(Page and screen pointing data)
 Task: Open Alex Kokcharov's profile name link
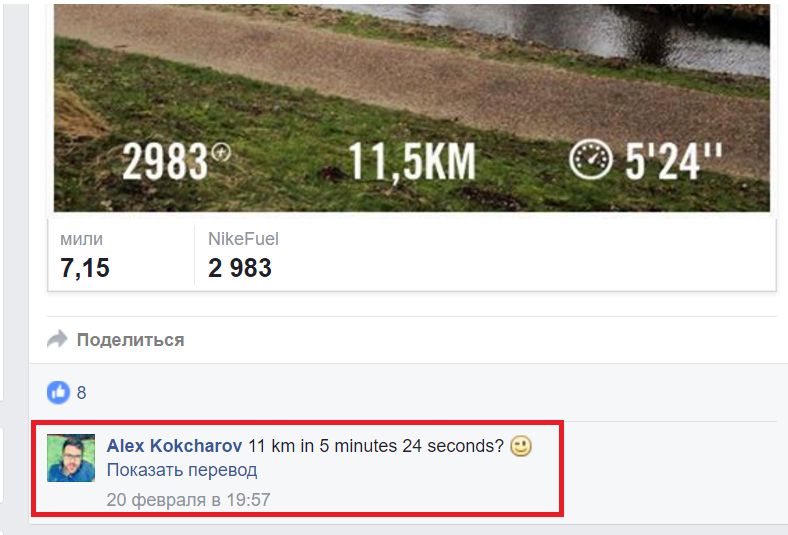174,446
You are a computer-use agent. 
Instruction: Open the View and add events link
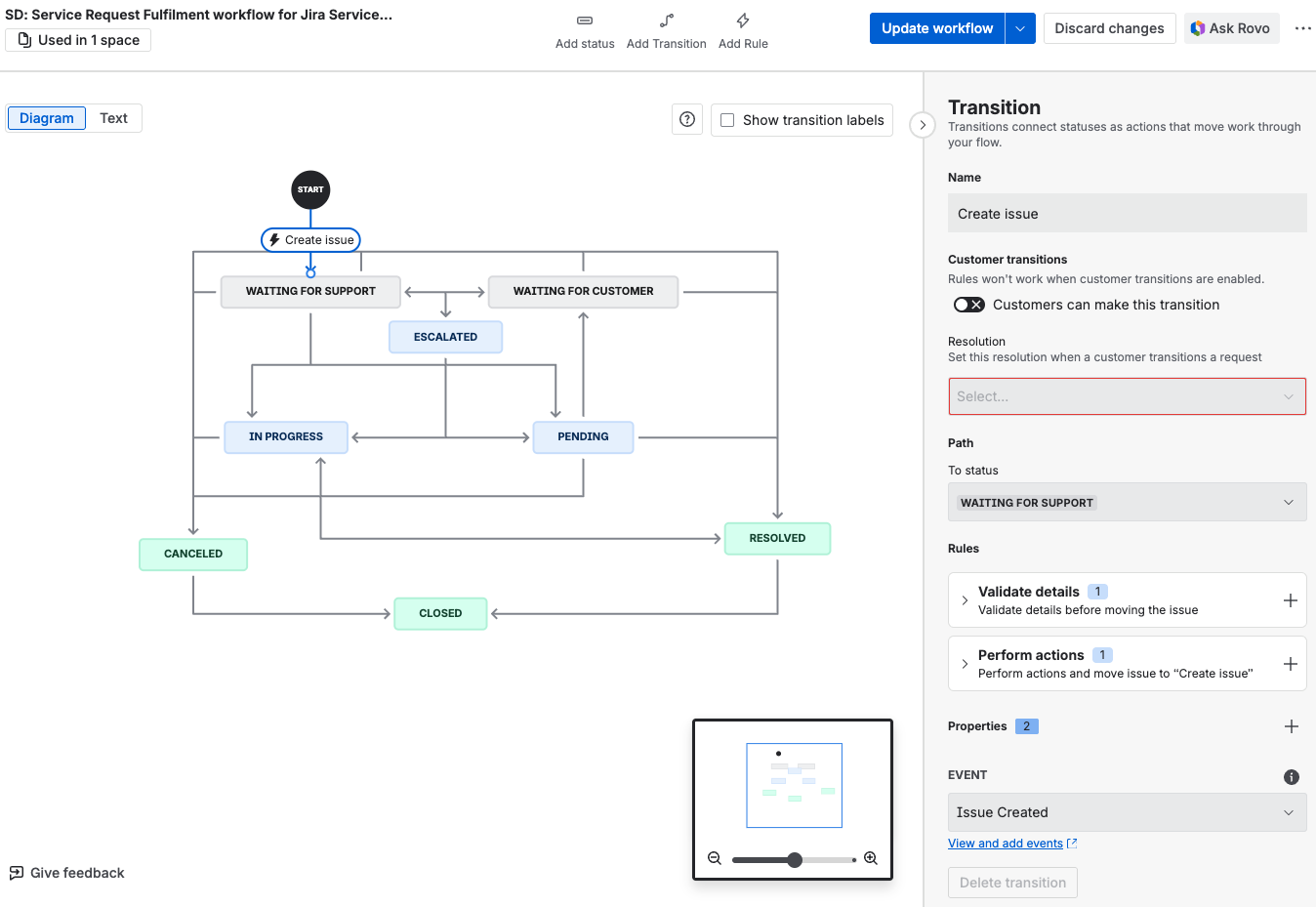coord(1006,844)
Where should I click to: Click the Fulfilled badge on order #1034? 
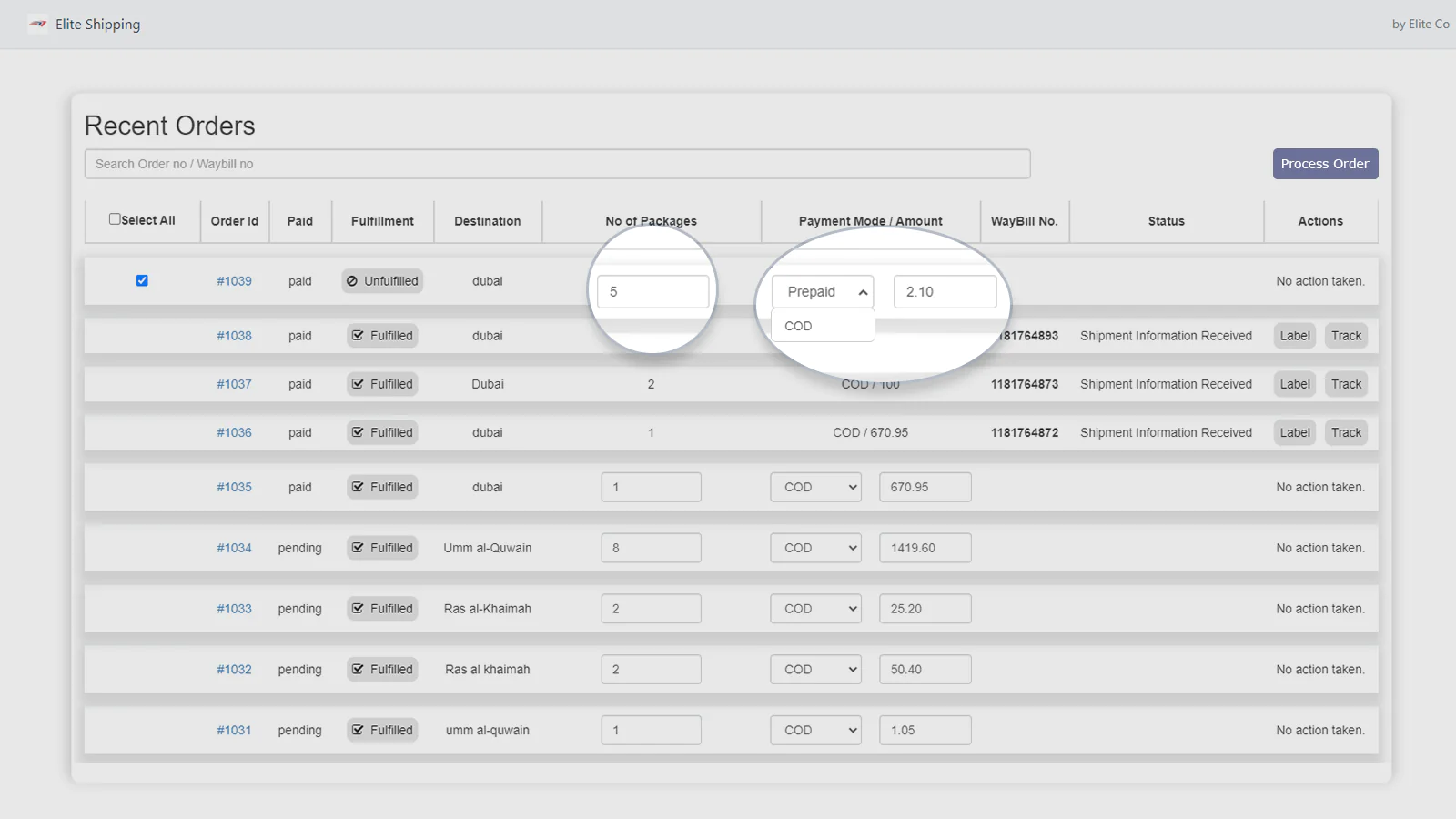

• WRITTEN REQUEST
Copy every one of the rows above word for word, leaving out the pictures.

• THE REPLY
 Task: Open Alex Kokcharov's profile name link
174,446
You are a computer-use agent. 
Instruction: Open the View and add events link
coord(1006,844)
Where should I click to: Click the Fulfilled badge on order #1034? 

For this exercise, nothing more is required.